TASK PROMPT
Without skipping anything, print all of the data exactly.

[Stored items]
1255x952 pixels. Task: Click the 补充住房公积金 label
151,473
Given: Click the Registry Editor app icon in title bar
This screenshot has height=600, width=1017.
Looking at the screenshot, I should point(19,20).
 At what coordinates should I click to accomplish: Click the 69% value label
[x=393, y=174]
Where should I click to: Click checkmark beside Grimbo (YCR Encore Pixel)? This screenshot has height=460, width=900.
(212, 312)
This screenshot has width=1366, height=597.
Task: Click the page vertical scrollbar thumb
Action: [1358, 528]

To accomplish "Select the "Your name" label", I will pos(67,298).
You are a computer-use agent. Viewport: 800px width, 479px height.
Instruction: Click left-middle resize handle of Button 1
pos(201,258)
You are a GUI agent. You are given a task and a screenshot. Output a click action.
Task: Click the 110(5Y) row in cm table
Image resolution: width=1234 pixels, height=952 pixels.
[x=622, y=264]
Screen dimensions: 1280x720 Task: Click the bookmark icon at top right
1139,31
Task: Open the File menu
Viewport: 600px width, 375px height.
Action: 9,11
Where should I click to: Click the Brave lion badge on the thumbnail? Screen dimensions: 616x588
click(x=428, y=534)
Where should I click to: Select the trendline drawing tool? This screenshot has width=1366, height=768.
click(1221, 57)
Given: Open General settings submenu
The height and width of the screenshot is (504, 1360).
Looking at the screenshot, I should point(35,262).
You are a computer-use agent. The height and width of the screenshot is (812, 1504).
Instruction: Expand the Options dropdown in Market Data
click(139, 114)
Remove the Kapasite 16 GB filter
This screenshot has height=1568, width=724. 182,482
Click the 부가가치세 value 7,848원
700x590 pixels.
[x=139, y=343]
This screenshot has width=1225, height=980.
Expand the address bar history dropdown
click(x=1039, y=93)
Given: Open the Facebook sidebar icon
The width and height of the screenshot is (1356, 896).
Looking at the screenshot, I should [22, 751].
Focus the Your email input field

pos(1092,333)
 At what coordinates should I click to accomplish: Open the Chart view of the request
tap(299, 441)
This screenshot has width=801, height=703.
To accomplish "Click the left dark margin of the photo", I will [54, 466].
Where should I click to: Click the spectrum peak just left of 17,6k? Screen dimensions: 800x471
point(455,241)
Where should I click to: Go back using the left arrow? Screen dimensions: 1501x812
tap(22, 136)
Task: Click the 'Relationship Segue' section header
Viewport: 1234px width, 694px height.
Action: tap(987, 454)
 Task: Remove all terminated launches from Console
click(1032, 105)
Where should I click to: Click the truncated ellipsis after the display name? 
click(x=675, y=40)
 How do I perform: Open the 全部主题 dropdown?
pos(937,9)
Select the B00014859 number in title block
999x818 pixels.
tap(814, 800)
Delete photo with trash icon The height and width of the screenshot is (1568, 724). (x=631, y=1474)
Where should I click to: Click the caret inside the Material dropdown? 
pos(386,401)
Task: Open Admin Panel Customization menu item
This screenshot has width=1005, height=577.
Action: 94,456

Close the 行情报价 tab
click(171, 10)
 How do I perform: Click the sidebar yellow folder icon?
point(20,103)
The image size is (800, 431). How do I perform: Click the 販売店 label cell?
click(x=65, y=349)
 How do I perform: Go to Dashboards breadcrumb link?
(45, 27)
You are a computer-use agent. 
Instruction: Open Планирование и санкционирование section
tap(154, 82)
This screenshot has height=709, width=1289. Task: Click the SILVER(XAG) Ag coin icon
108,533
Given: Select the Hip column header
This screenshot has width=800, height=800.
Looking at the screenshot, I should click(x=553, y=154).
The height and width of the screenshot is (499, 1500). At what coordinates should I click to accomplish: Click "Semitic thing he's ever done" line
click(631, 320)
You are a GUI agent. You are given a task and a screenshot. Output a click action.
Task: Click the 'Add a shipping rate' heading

PROBLEM SOLUTION
1255x952 pixels. Task: Click the 补充住房公积金 label
151,473
Given: Click the Registry Editor app icon in title bar
This screenshot has height=600, width=1017.
Looking at the screenshot, I should point(19,20).
 At what coordinates should I click to accomplish: Click the 69% value label
[x=393, y=174]
Where should I click to: Click checkmark beside Grimbo (YCR Encore Pixel)? This screenshot has height=460, width=900.
(212, 312)
This screenshot has width=1366, height=597.
Task: Click the page vertical scrollbar thumb
Action: [1358, 528]

To accomplish "Select the "Your name" label", I will pos(67,298).
You are a computer-use agent. Viewport: 800px width, 479px height.
Instruction: Click left-middle resize handle of Button 1
pos(201,258)
You are a GUI agent. You are given a task and a screenshot. Output a click action.
Task: Click the 110(5Y) row in cm table
Image resolution: width=1234 pixels, height=952 pixels.
[x=622, y=264]
Screen dimensions: 1280x720 Task: Click the bookmark icon at top right
1139,31
Task: Open the File menu
Viewport: 600px width, 375px height.
Action: 9,11
Where should I click to: Click the Brave lion badge on the thumbnail? Screen dimensions: 616x588
click(x=428, y=534)
Where should I click to: Select the trendline drawing tool? This screenshot has width=1366, height=768.
click(1221, 57)
Given: Open General settings submenu
The height and width of the screenshot is (504, 1360).
Looking at the screenshot, I should point(35,262).
You are a computer-use agent. The height and width of the screenshot is (812, 1504).
Instruction: Expand the Options dropdown in Market Data
click(139, 114)
Remove the Kapasite 16 GB filter
This screenshot has height=1568, width=724. 182,482
Click the 부가가치세 value 7,848원
700x590 pixels.
[x=139, y=343]
This screenshot has width=1225, height=980.
Expand the address bar history dropdown
click(x=1039, y=93)
Given: Open the Facebook sidebar icon
The width and height of the screenshot is (1356, 896).
Looking at the screenshot, I should [22, 751].
Focus the Your email input field

pos(1092,333)
 At what coordinates should I click to accomplish: Open the Chart view of the request
tap(299, 441)
This screenshot has width=801, height=703.
To accomplish "Click the left dark margin of the photo", I will [54, 466].
Where should I click to: Click the spectrum peak just left of 17,6k? Screen dimensions: 800x471
point(455,241)
Where should I click to: Go back using the left arrow? Screen dimensions: 1501x812
tap(22, 136)
Task: Click the 'Relationship Segue' section header
Viewport: 1234px width, 694px height.
Action: tap(987, 454)
 Task: Remove all terminated launches from Console
click(1032, 105)
Where should I click to: Click the truncated ellipsis after the display name? 
click(x=675, y=40)
 How do I perform: Open the 全部主题 dropdown?
pos(937,9)
Select the B00014859 number in title block
999x818 pixels.
tap(814, 800)
Delete photo with trash icon The height and width of the screenshot is (1568, 724). (x=631, y=1474)
Where should I click to: Click the caret inside the Material dropdown? 
pos(386,401)
Task: Open Admin Panel Customization menu item
This screenshot has width=1005, height=577.
Action: 94,456

Close the 行情报价 tab
click(171, 10)
 How do I perform: Click the sidebar yellow folder icon?
point(20,103)
The image size is (800, 431). How do I perform: Click the 販売店 label cell?
click(x=65, y=349)
 How do I perform: Go to Dashboards breadcrumb link?
(45, 27)
You are a computer-use agent. 
Instruction: Open Планирование и санкционирование section
tap(154, 82)
This screenshot has height=709, width=1289. Task: Click the SILVER(XAG) Ag coin icon
108,533
Given: Select the Hip column header
This screenshot has width=800, height=800.
Looking at the screenshot, I should click(x=553, y=154).
The height and width of the screenshot is (499, 1500). At what coordinates should I click to accomplish: Click "Semitic thing he's ever done" line
click(631, 320)
You are a GUI agent. You are given a task and a screenshot. Output a click action.
Task: Click the 'Add a shipping rate' heading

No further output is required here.